At Code4 we pride ourselves on making sites run fast. In fact we’ve always made it our focus to ensure your website is backed by solid infrastructure.
One way we do that is by using the best tools and platforms. In one of our more recent searches for faster platforms, we came across Kinsta, and frankly, we were blown away by it.
While a highly valuable tool for publishing content, traditionally WordPress has had a reputation for being slow and for this we’ve held back on recommending it in many cases. Thankfully with this discovery we’re now able to support it in more cases, which, while still not the perfect CMS, is often a time and money saver for our clients.
How we measured this.
Of course, it’s easy to run tests and extract the most incredible metric (you know, the one makes the sale) and for that we used several measures to ensure we weren’t just seeing things (that we wanted you to see). Our first measure is the before and after snapshot speed. This is primarily used to ensure the migration was successful but also acts as our proof-point against what we expected from the move.

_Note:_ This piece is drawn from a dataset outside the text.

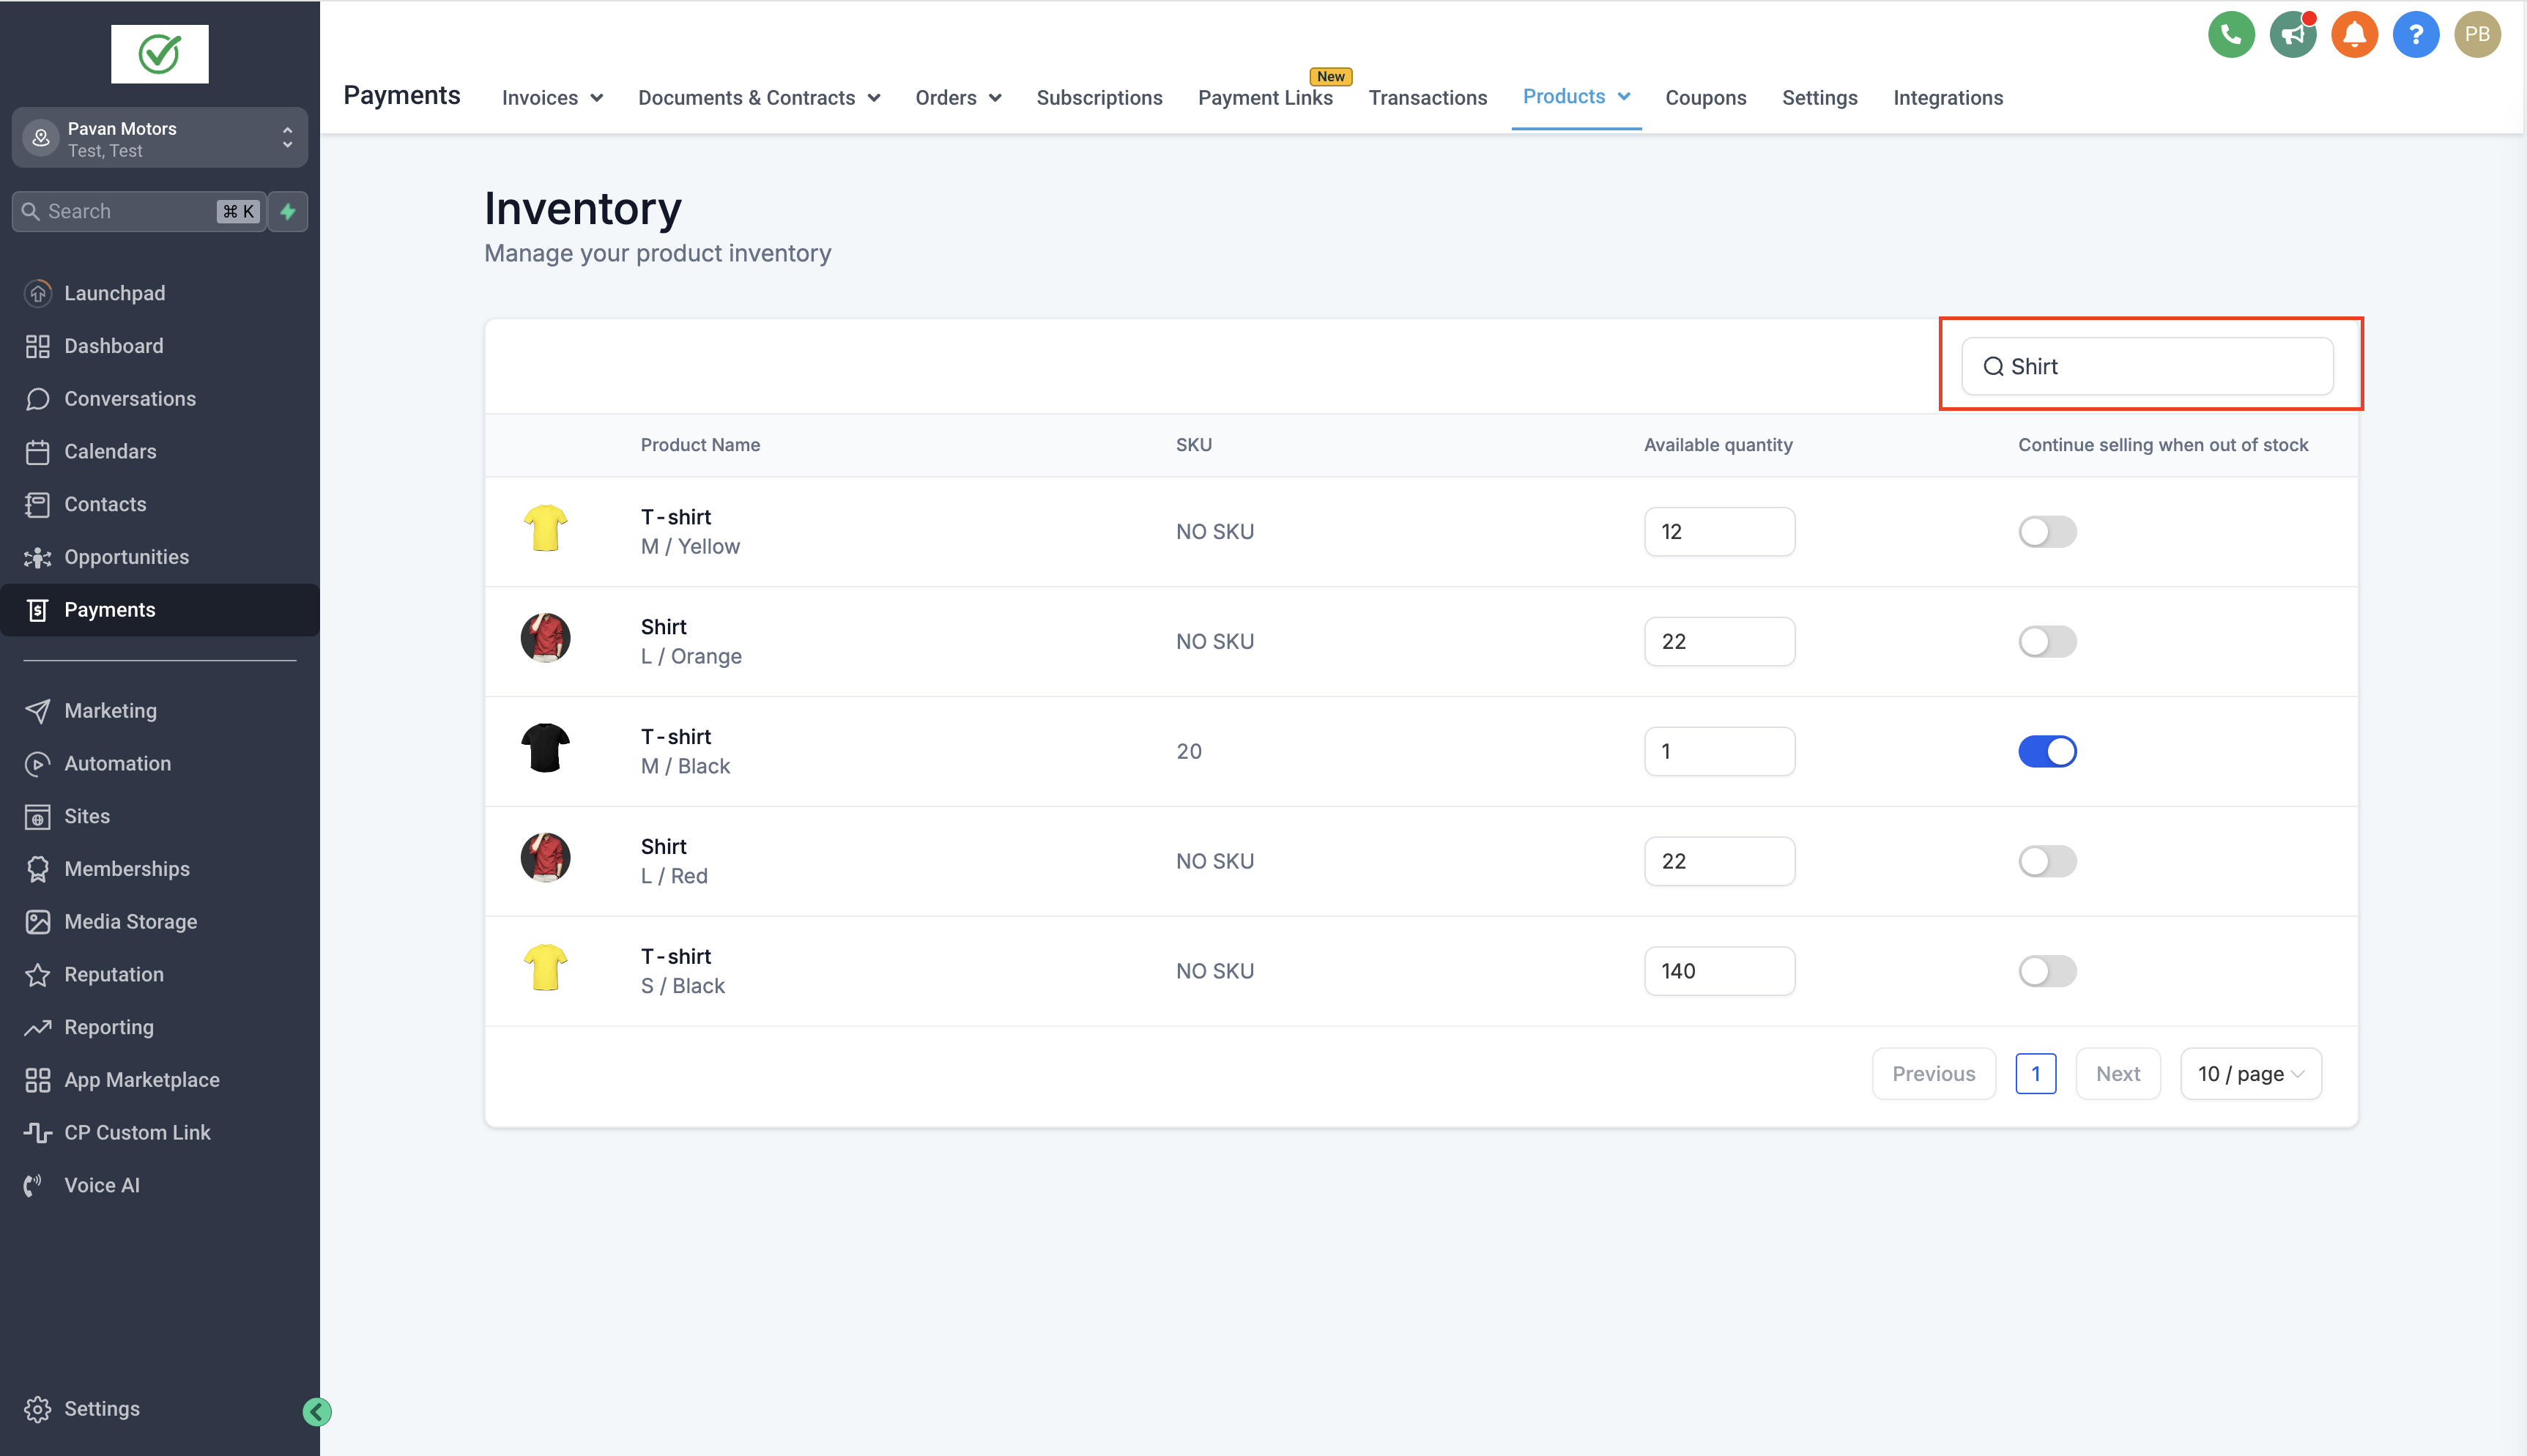Click the PB profile avatar
The height and width of the screenshot is (1456, 2527).
[2477, 35]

More importantly is aggregate change over time, for simply measuring a single page load time from one device (that is typically on a very fast connection) is far from the real world conditions that we need to improve for. For this we used the Google Analytics page load metric as it allows us to compare a window of time since the migration with the same window before the migration. A neat little trick we implemented to improve the accuracy of this metric was to increase the setSiteSpeedSampleRate() at least a week prior to the migration so that we could compare with a larger sample than the default 1% that Google Analytics samples.
Why Code4 uses Kinsta
- Speed obsessed architecture. Kinsta employ state of the art tech and are seemingly always testing the latest tools and protocol versions to push the limits of their incredible infrastructure.

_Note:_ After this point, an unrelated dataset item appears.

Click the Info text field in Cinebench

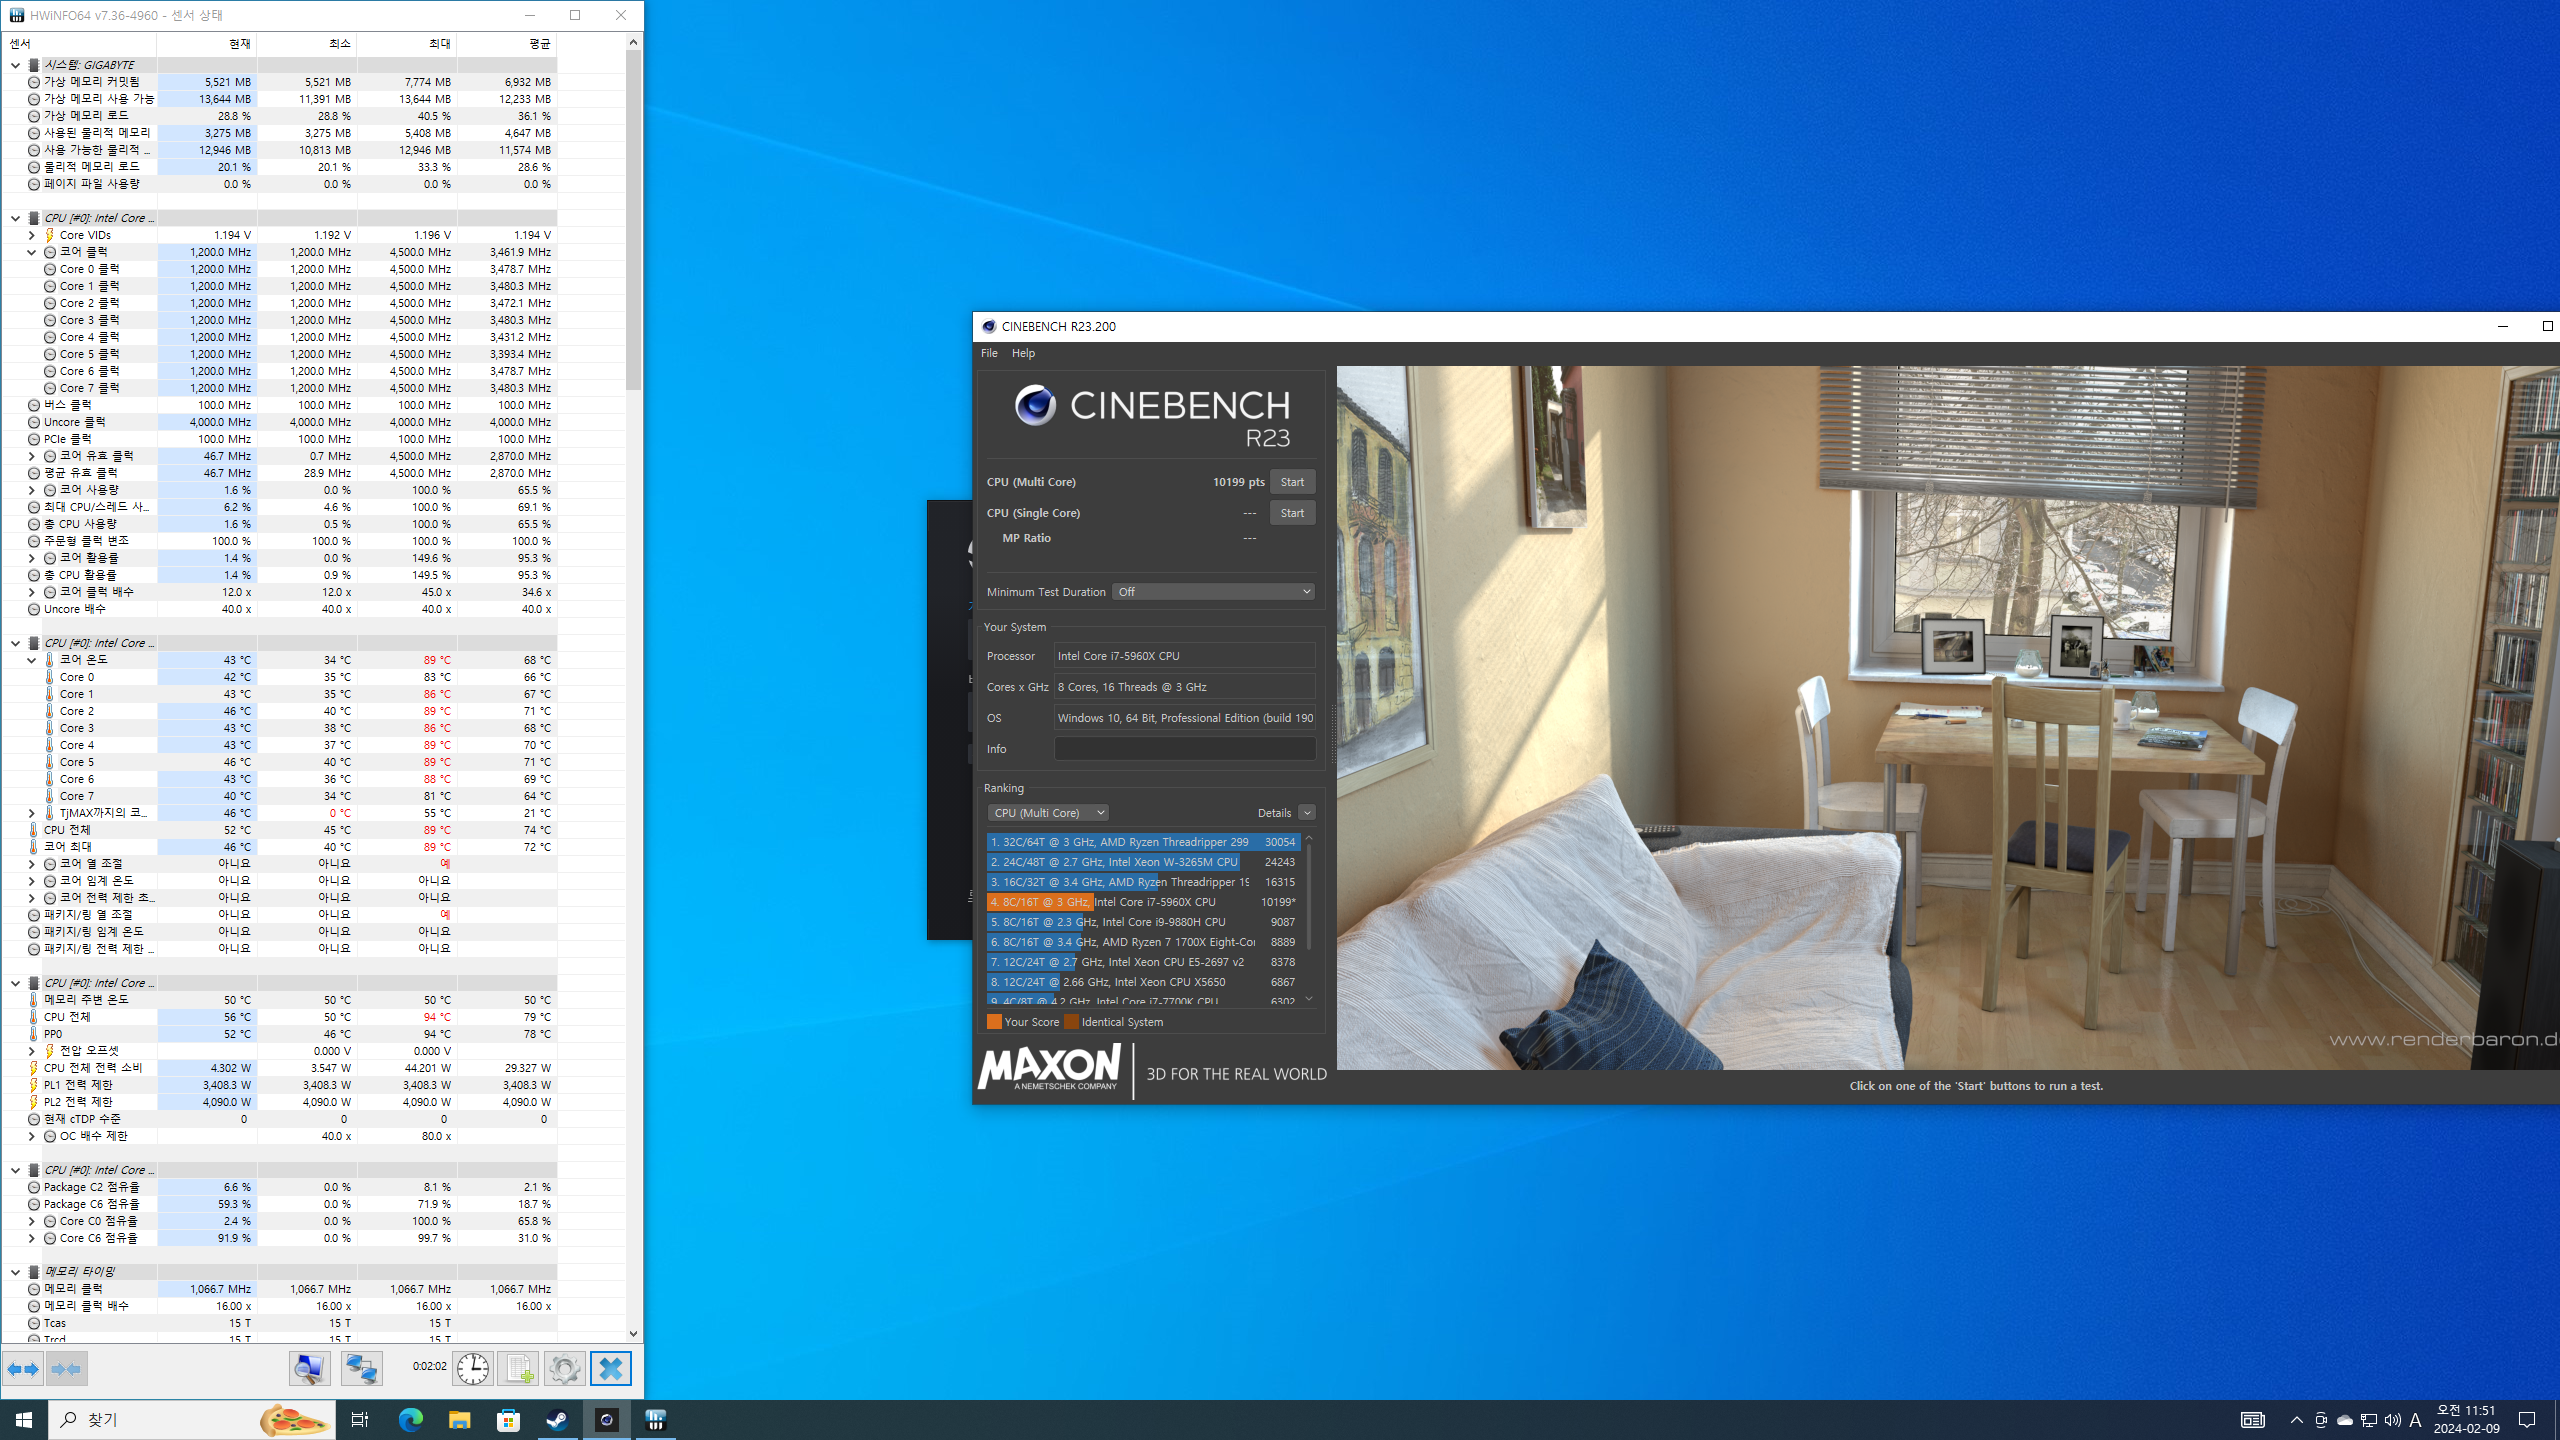coord(1184,749)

- Highly secure network. They implement a number of active and passive measures to stop attacks. Continuously monitors for up-time, detects DDoS attacks (you don’t want this), regularly scans for malware and adds hardware firewalls to keep your site safe. This means that your site is monitored and secure all day, every day, 365.
- Use of Google Cloud. Everything on Kinsta is connected through Google Cloud, which is designed to minimise distance and hops between your users and the data centre. This results in your data being transported faster and more securely.
- Unrivalled scaling. Traffic is usually predictable, but Kinsta is prepared for even the most unpredictable traffic surges – whether they’re called by something going viral or a new product launch. This means that even in extreme scenarios your site will be able to handle whatever the internet throws at it.
That’s why we prefer Kinsta. It truly gets results. After moving many clients over, we’re pleased to report that reliably we see improvements in page load times of at least 30%. The results vary widely for each website has unique properties that may or may-not be affected by the default Kinsta advantages. And so, from here we’re often able to improve performance further by activating other optimisations such as image compression, asset consolidation and caching techniques, but that’s for another time.